### TASK
The answer must be an exact copy of the records, with every picture removed.

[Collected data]
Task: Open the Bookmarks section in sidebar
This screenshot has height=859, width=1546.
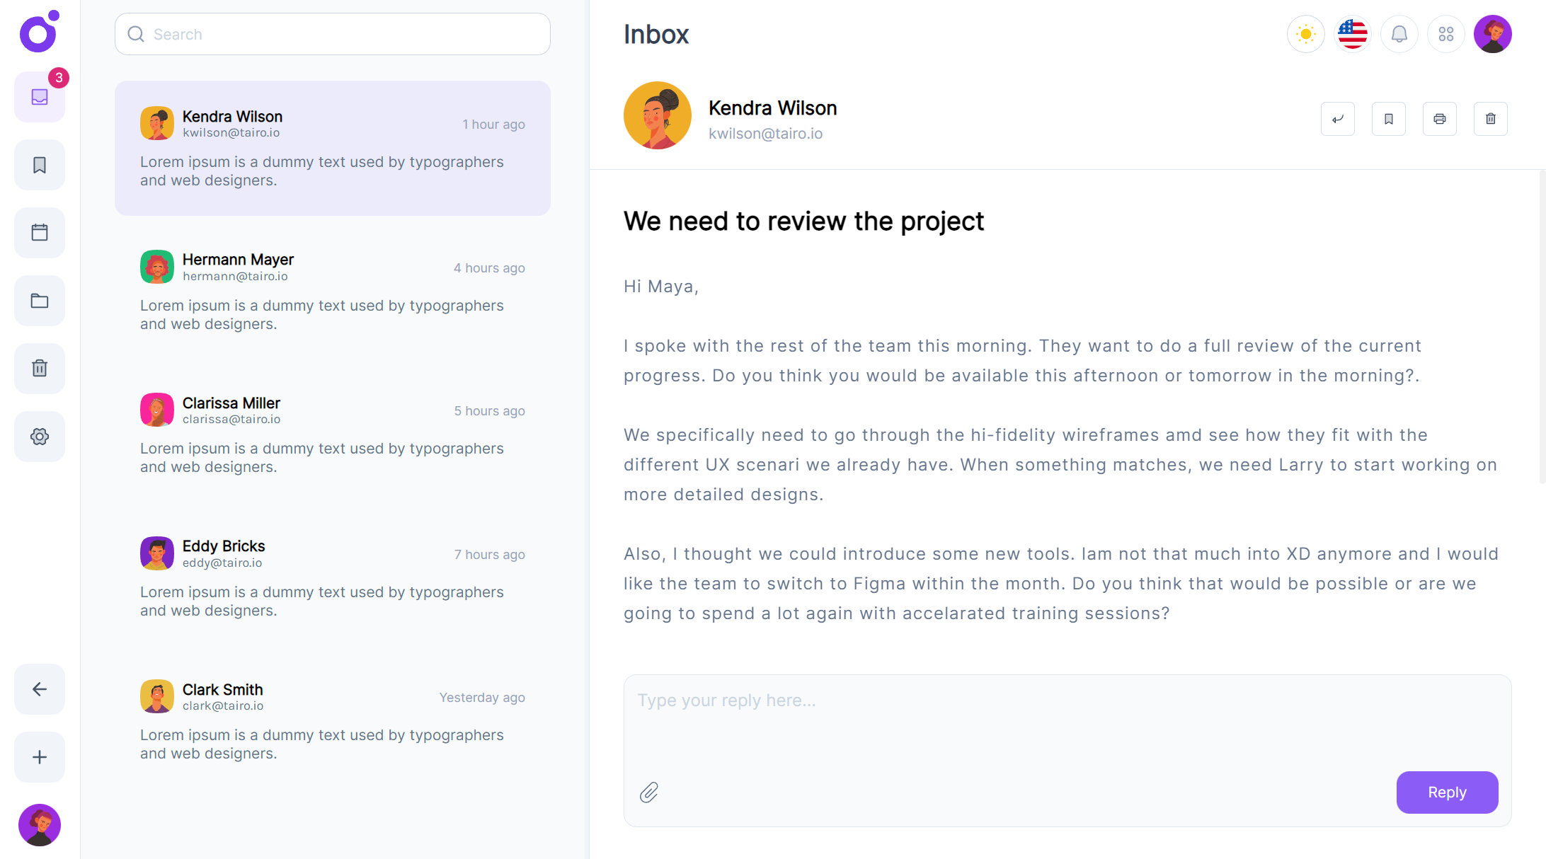Action: 39,164
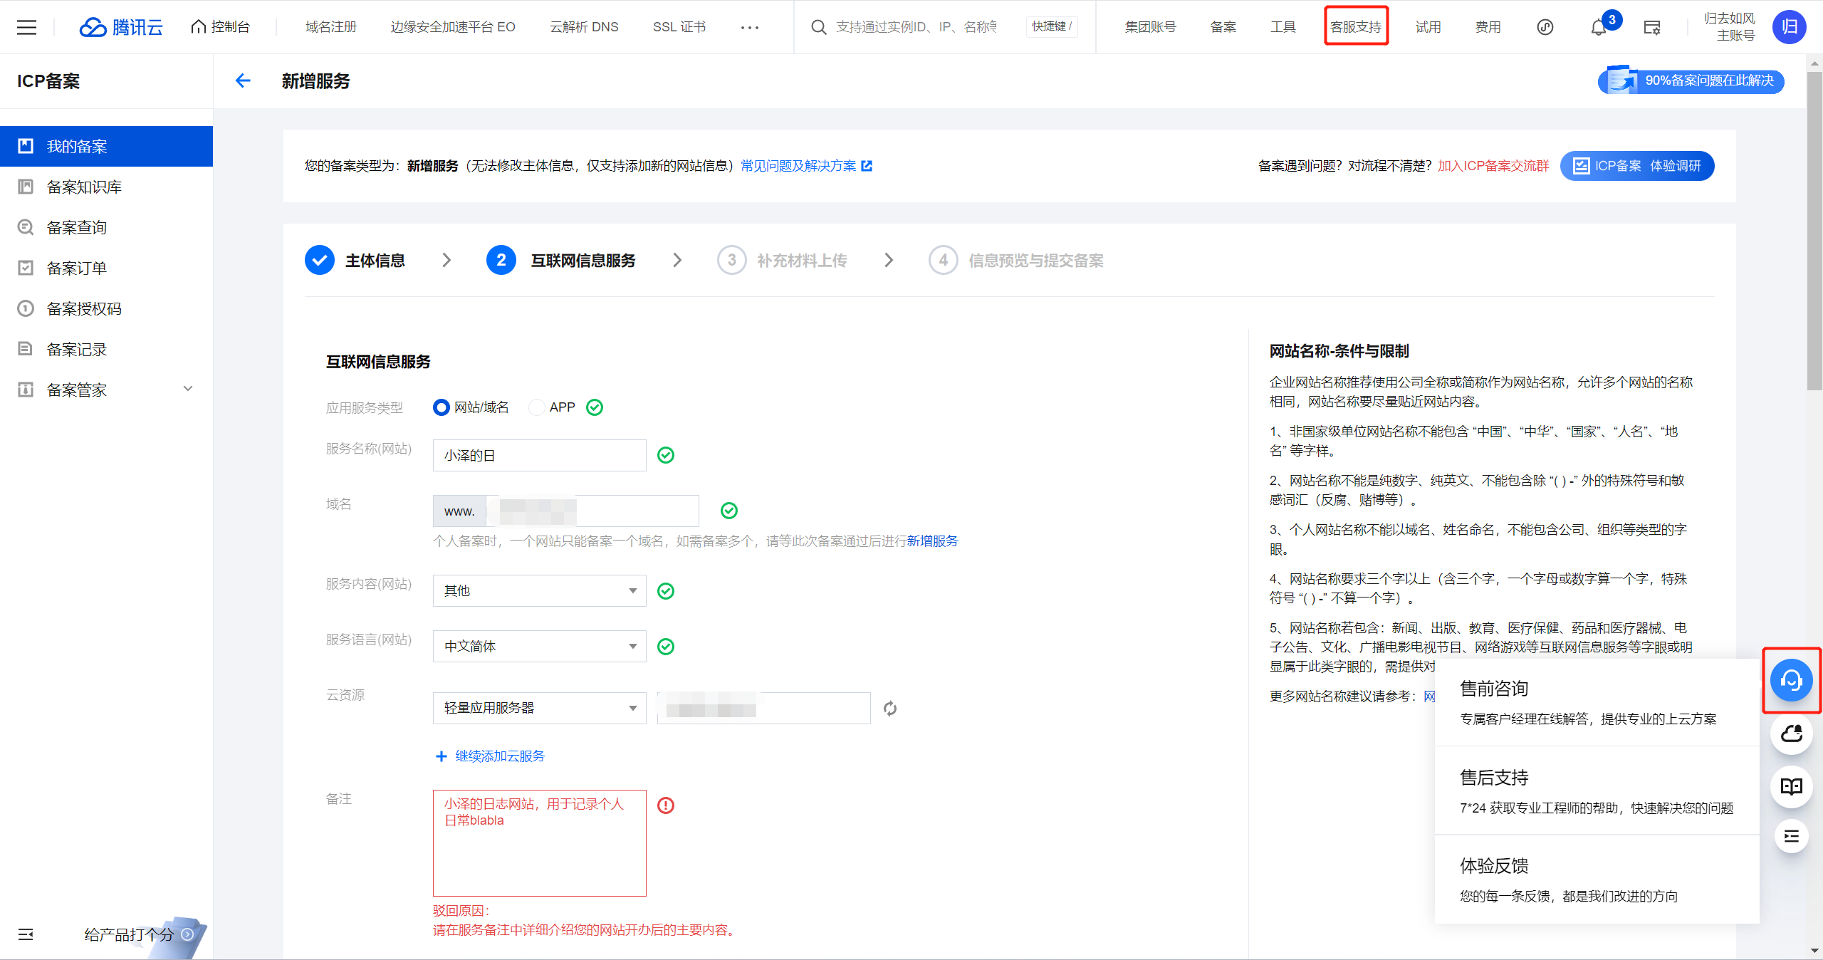This screenshot has height=960, width=1823.
Task: Open the 云资源 dropdown showing 轻量应用服务器
Action: [539, 708]
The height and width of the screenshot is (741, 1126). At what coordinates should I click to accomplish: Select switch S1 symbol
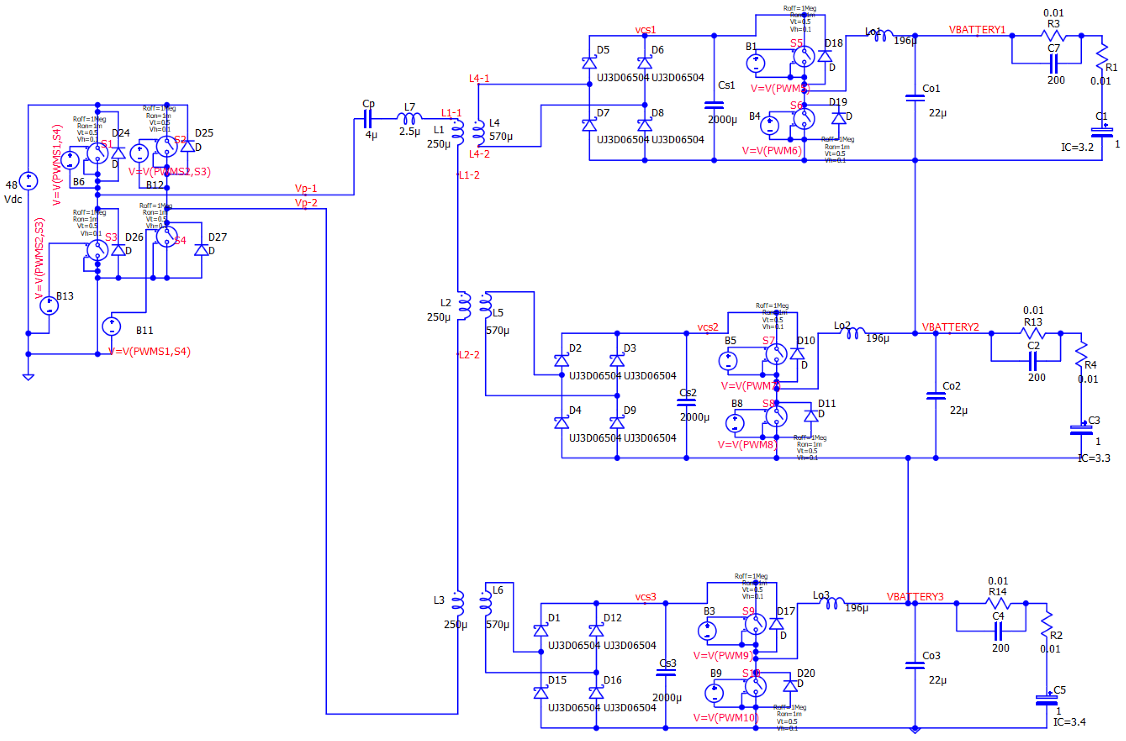(98, 154)
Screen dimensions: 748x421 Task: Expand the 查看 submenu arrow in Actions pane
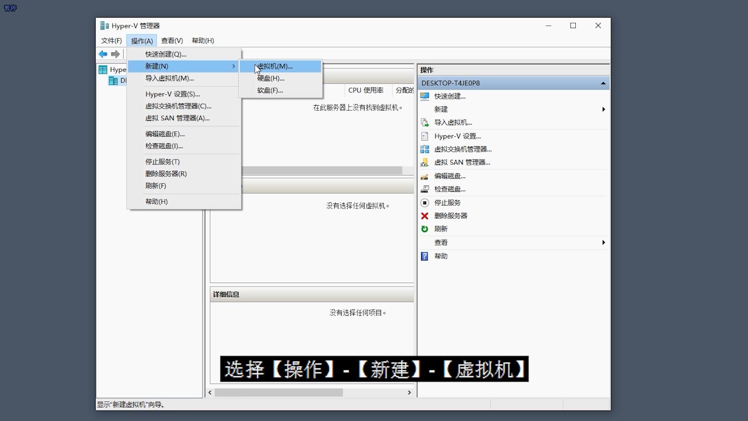click(603, 242)
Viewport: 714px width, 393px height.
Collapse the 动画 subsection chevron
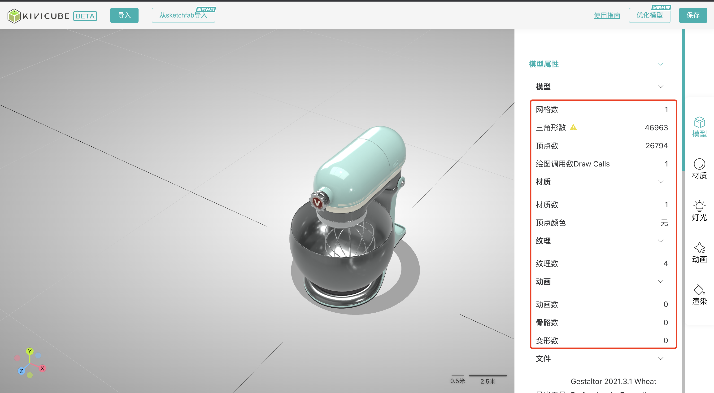coord(660,282)
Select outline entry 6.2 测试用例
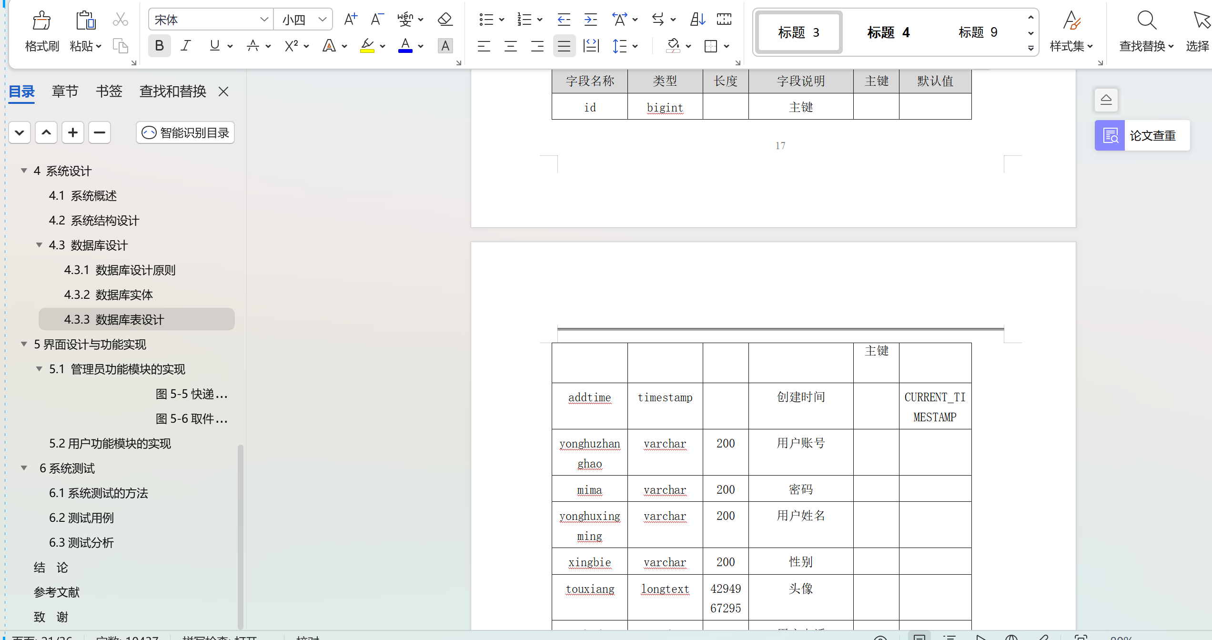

### RESPONSE TO THIS EXERCISE
Task: Open the Bookmarks section in sidebar
This screenshot has height=859, width=1546.
Action: 39,164
This screenshot has height=960, width=1823.
Task: Open the 云资源 dropdown showing 轻量应用服务器
Action: [539, 708]
The height and width of the screenshot is (741, 1126). At what coordinates should I click to accomplish: Select switch S1 symbol
(98, 154)
Screen dimensions: 748x421 Task: Expand the 查看 submenu arrow in Actions pane
click(603, 242)
Viewport: 714px width, 393px height.
Collapse the 动画 subsection chevron
coord(660,282)
Select outline entry 6.2 测试用例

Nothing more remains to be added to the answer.